Overall this was a great story.
AaronD1 chapter 27 . 5/15
This is probably one of the best scenes of "fixing hogwarts" that I have ever seen. You were quite thorough and brought up points I had never thought of before, like Hooch being overpaid to organise 6 games a year.
AaronD1 chapter 25 . 5/15
I thought that Fluer was going to join... Harry saved her in the lake in the book.
Guest chapter 4 . 5/13
I never underfund that part why would Flamel give up his life line that he kept safe for SIX HOUNDERD years to a child (Albus) compared to him. And for that stone to be the only one he made, I mean if I were Flamel I would have at least made a copy.
suziq968 chapter 11 . 4/24
We could also pretend that one of Lily's Muggleborn classmates went to work for Disney it is the magic kingdom after all.
Simianpower chapter 26 . 4/22
Your A/N says that there's no "dramatic action" because this is a story about relationships. But in that case, it should not be labeled as Drama/Adventure, but rather Drama/Romance. It's appropriate that this come up in a chapter called "Clearing the Air". You basically lied to your audience from the get-go about what the story's about, so shouldn't be surprised when you're called on it at the end.

Also, Harry can't take anything out of his family vault until he's 17. You explicitly stated that two dozen chapters ago and are now ignoring it. The inconsistencies are building up even after the story's basically over!

Plus also, Granger Rules 1 and 2 can be translated to: "We don't really trust any of you but we don't have any chastity belts." What asshats. Protecting their daughter's "innocence" when she's already basically married is idiotic.

And, finally, doing Harry Potter Standard Powerups (Hallows, family manor, Dobby bonding, etc) all AFTER Voldemort is dead is really pretty boring and pointless.

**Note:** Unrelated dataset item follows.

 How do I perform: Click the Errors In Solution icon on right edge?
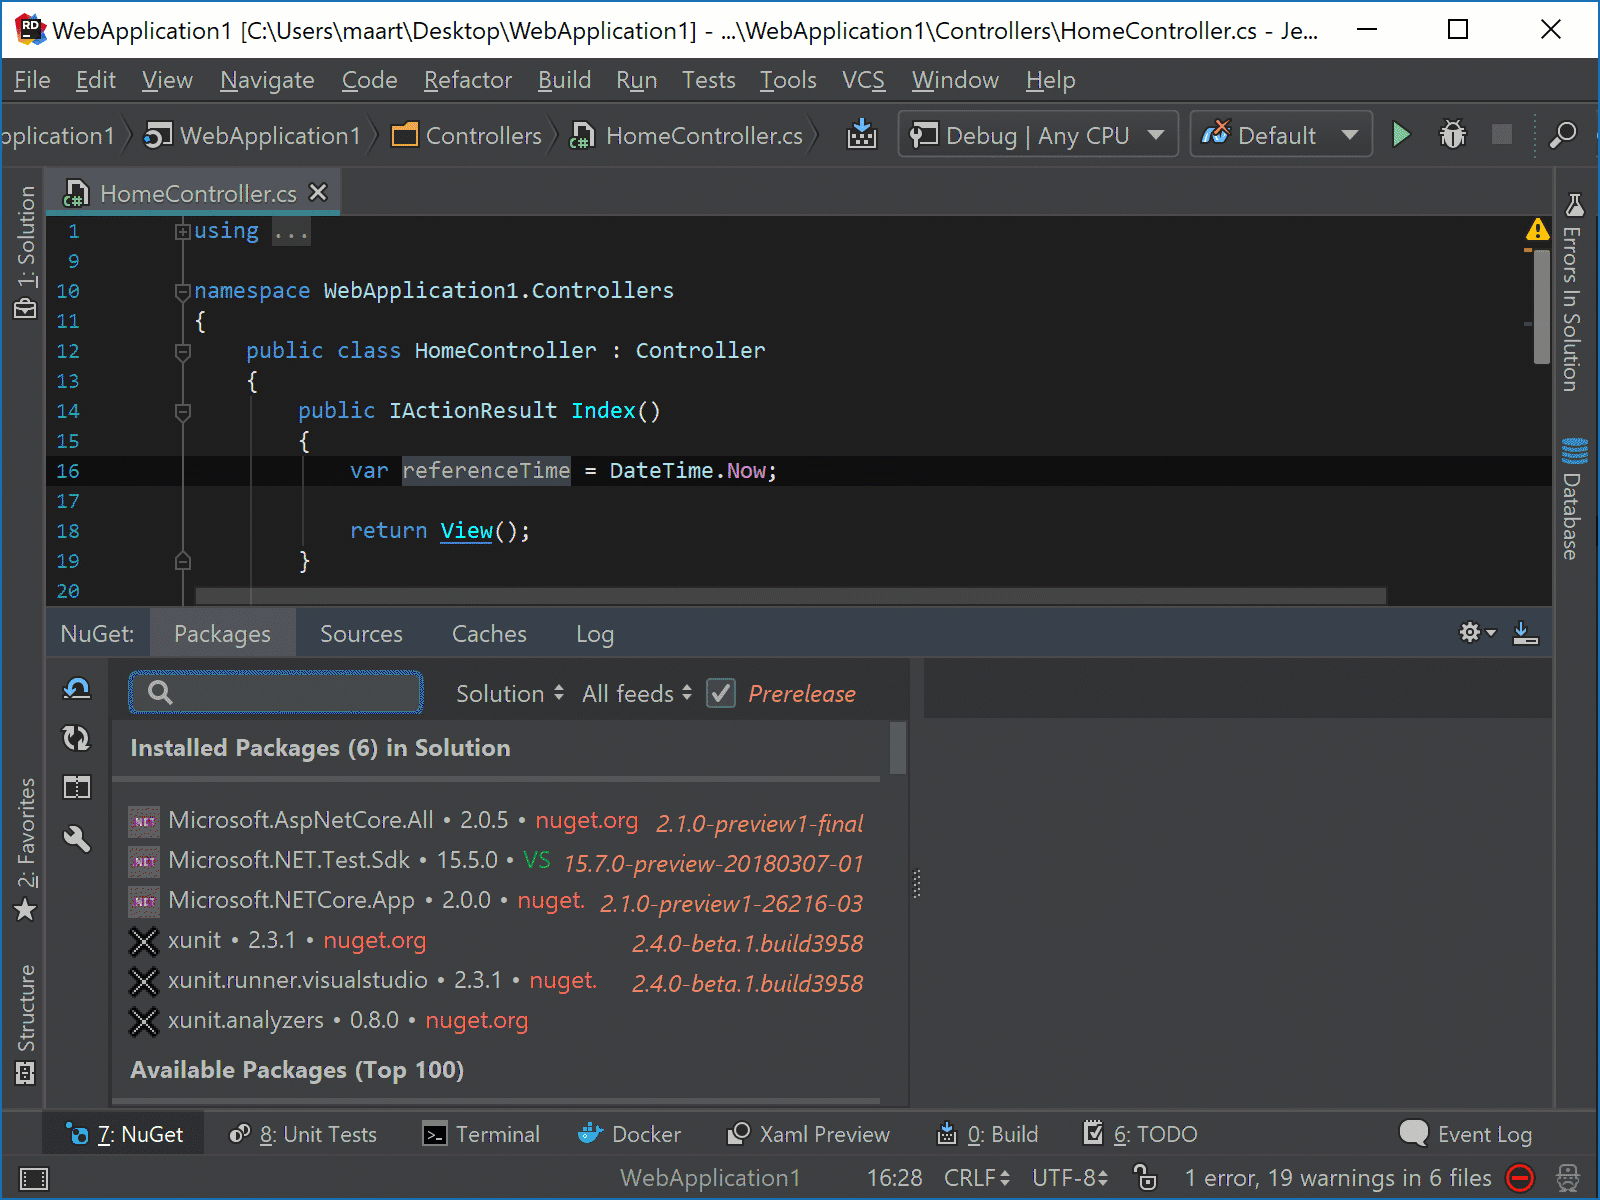click(1574, 205)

Essentially everything's already done, and the rest can be summed up as "They lived happily ever after and grew ever more powerful." I think I'll just stop here and stick with my 7/10 rating rather than read another 6 chapters and just get pissed that nothing is happening that shouldn't have happened a long time ago. (This story really needed some work on pacing and conflict!)
Simianpower chapter 25 . 4/22
How did Harry even know where the Acromantula nest was? You removed that part of the story in year two because they never took the flying car. Again, an unexpected result of changes to the story.

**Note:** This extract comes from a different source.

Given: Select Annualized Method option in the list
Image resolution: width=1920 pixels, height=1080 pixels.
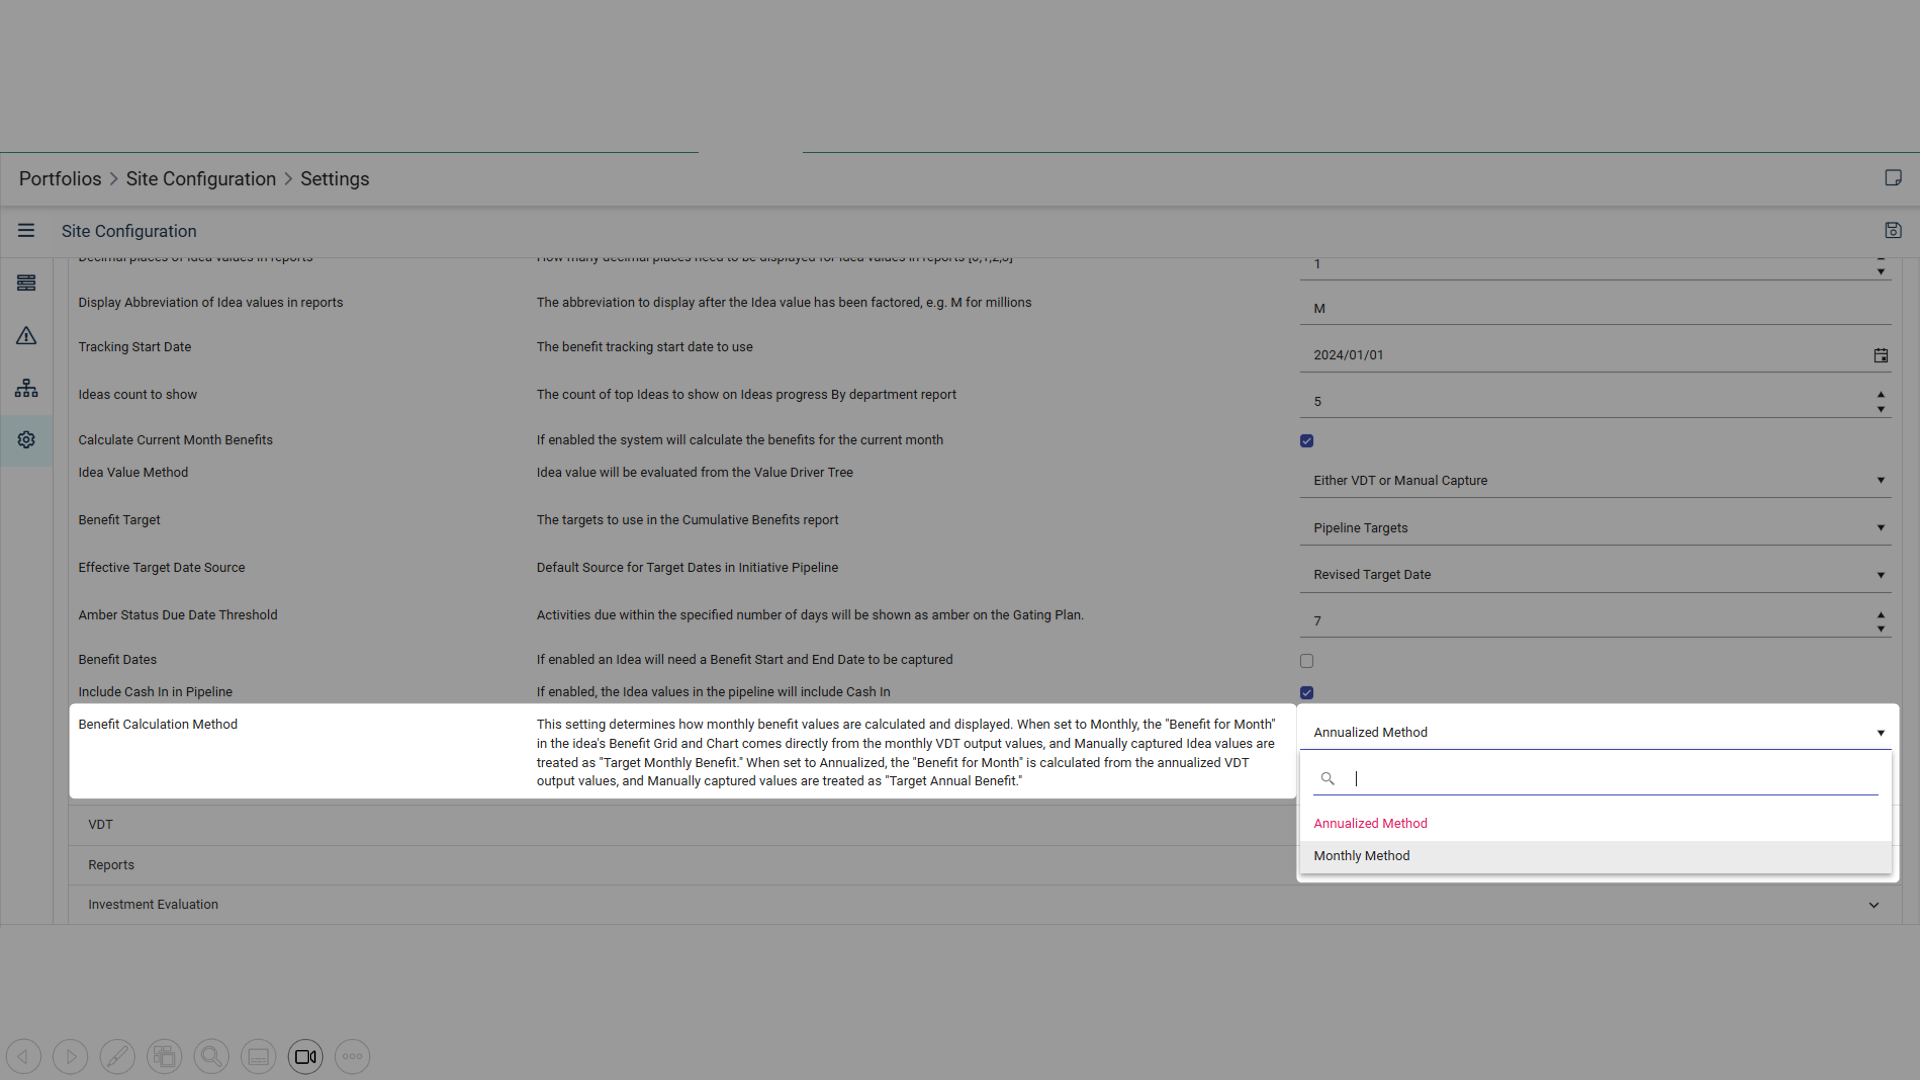Looking at the screenshot, I should [1370, 824].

In general, I find this Harry to be something of a wimp. He never faced most of the trials that made canon-Harry tougher. He never fought Quirrelmort. He never fought his way out of a nest of acromantulas. He negotiated his way out of a fight with the basilisk rather than fighting it (and then NEVER ONCE contacted it again?!). He never tested his Patronus against a hundred Dementors. He had WAY more help with the tournament than in canon. And he ACCIDENTALLY KILLED VOLDEMORT! Really? Without even knowing about it? That's the lamest end I've ever seen!

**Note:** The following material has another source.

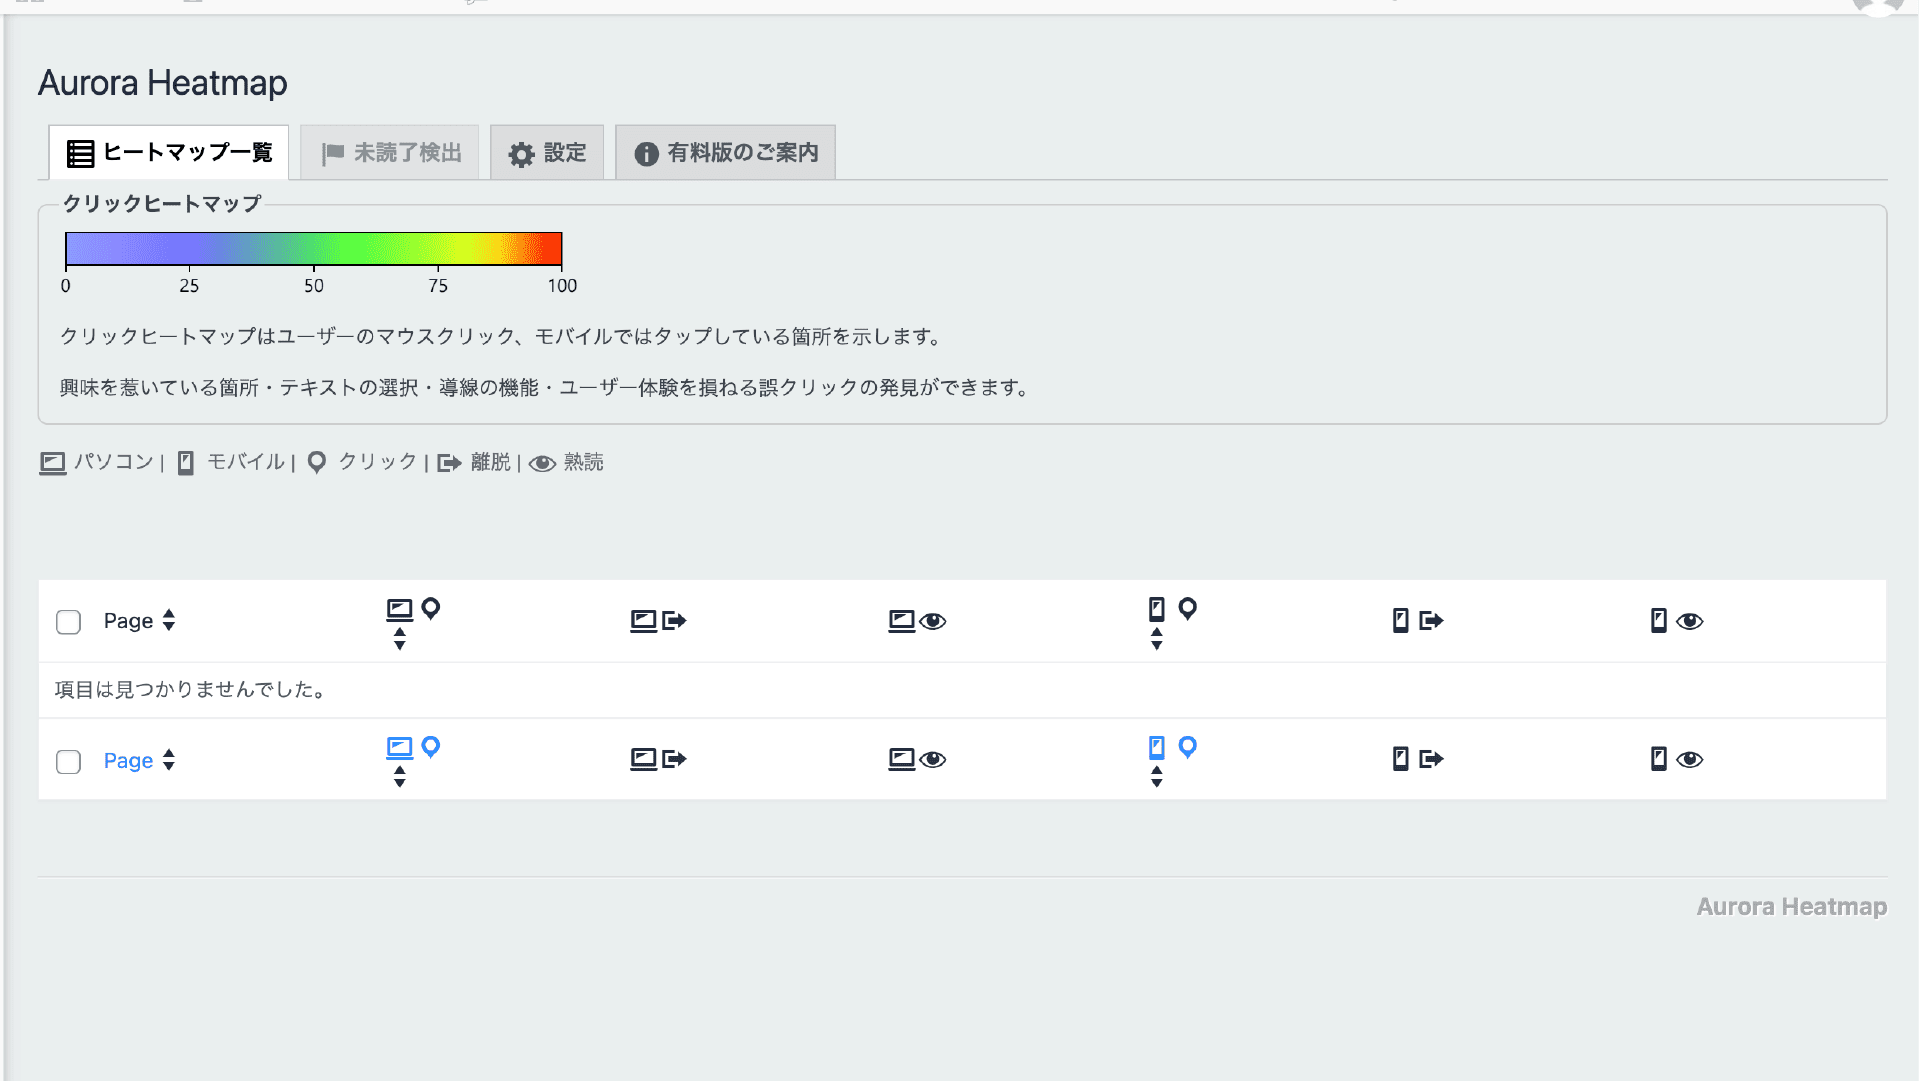Sort by Page using header sort arrows
Viewport: 1921px width, 1081px height.
click(x=169, y=621)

I love me some good Harmony (particularly Lunar Harmony, and I'm still not sure why you didn't include Luna), and this was fairly well written, but it's all too easy. You made Harry have a strong support structure and allies, beefed up his magic and training, all while making him sort of wimpier than in canon, but never upped the challenge level to accommodate that. The story is good, but there's no sense of tension or threat. Nothing ever went wrong for more than a few paragraphs. "Oh, no, Gabi is captured... wait, nevermind." It's that fast! A good story needs conflict, and there really isn't any here except that Molly's a bitch. So I can't give full marks for the story. I'll go 7/10, because it is well written and entertaining, but the other three get taken off due to inconsistencies, following canon too closely, and lack of conflict.
Simianpower chapter 23 . 4/22
Hermione is such a hypocrite. If she'd told Harry to face the wall and turned around to see him watching her change, she'd have blown up at him. And yet she does it without a thought. I really hate that about both canon and fanon Hermione, and the broader culture in general. If a girl looks/touches/etc, it's accepted, but if a guy does he's a pervert who needs to be stopped.